A woman in the US has married a man who was convicted of killing her half brother. Watch here:
John Tiedjen was convicted of killing Brian McGary in 1987 and spent 32 years behind bars.
However, the 57-year-old was released after dozens of new evidence photos and police reports that were not seen in the original trial came to light, with Judge Dick Ambrose ordering a new trial.
Now Tiedjen is on house arrest in Cleveland, Ohio - and he has a new Mrs Tiedjen in his life.
Crystal Straus (the half sister of McGary) originally wrote to Tiedjen while he was behind bars to offer her forgiveness, but it soon snowballed into much, much more.
Tiedjen - who maintains that McGary killed himself - told News 5 Cleveland: "With all my heart I love her, there is nobody else I think about, and I want to be with her my whole life.
"And I wrote her a letter back and I said I didn't do it, take a look at this stuff. I believe in God too, and I know things about it, but I didn't do it.
"I had no powder burns, no gunshot residue, no blood, no cuts, no scrapes, nothing on my person or me or my clothing."
However, while there may be piles of new evidence to examine in the retrial, Cuyahoga County Prosecutor's Office is confident Tiedjen will be found guilty once again, with the prosecutor's office telling News 5 Cleveland it has evidence of him asking a friend to dispose of the gun used in McGary's death.
Crystal is under no illusions about the obstacles she and her new hubby face, but she is confident they will be able to get past them.

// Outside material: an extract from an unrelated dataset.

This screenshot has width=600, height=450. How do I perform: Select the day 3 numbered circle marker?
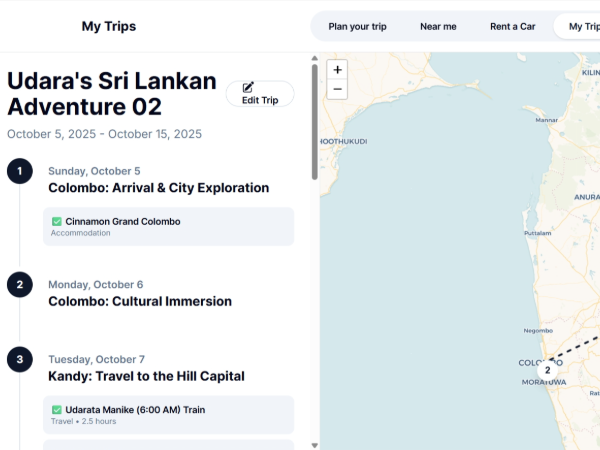19,360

She said: "I love him obviously, if I didn't love him I would not be sitting here with him.
"I spent the whole time through Covid analysing and learning about this case.

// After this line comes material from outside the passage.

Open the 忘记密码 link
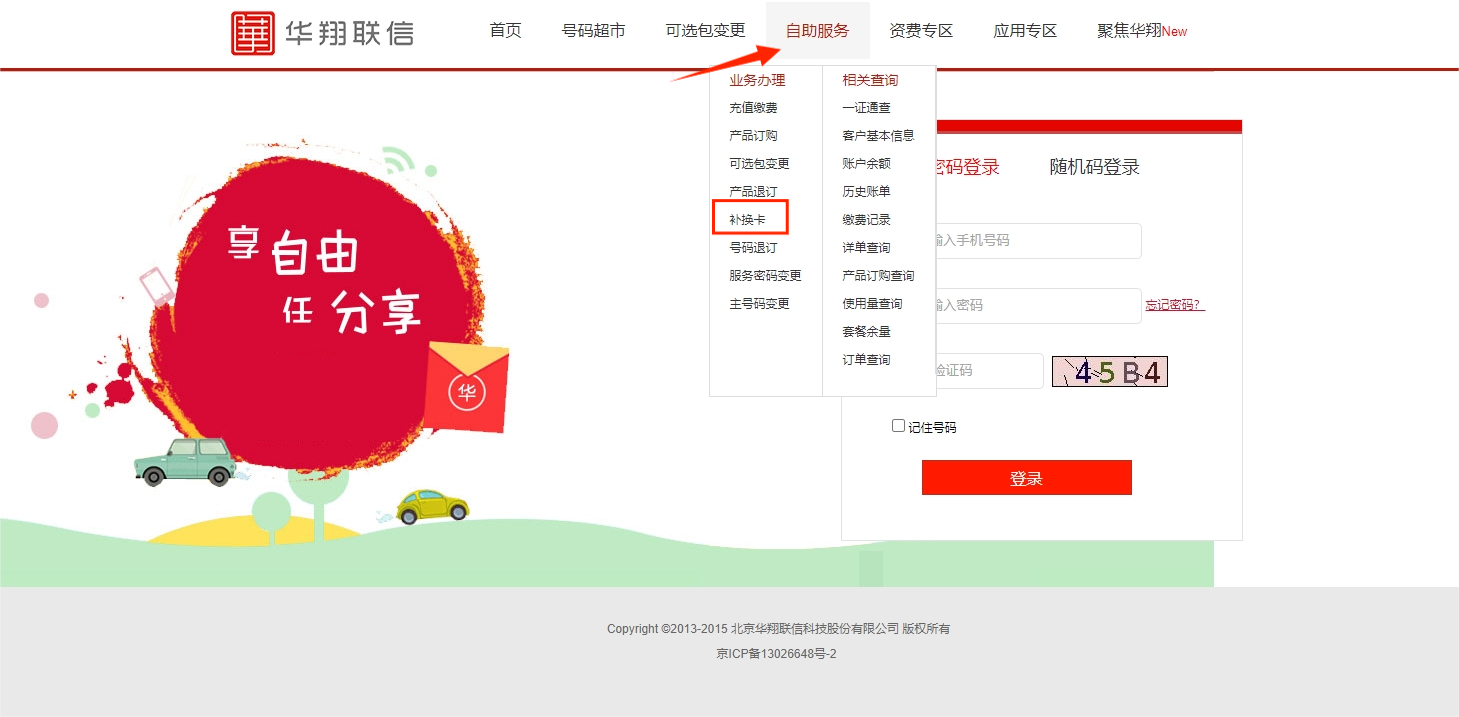The image size is (1459, 717). [1175, 305]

"We'll get through this, it's going to be challenging, there's no doubt about it."
Meanwhile, defence solicitor Kimberly Kendall Corral - who submitted all the unseen crime photos and police reports and officiated their wedding - is calling for judicial reform in Ohio.
She said: "The judge decided had the evidence been available, the outcome of the trial would have been different.
"From a legislative perspective, we need to do something with the parole board. The parole board doesn't give time and attention to these cases, they don't give equal time to these cases, they're not transparent about what the opposition is.
"We need to give defendants a full and fair opportunity to present evidence that wasn't available at the time of trial, whatever the reason was."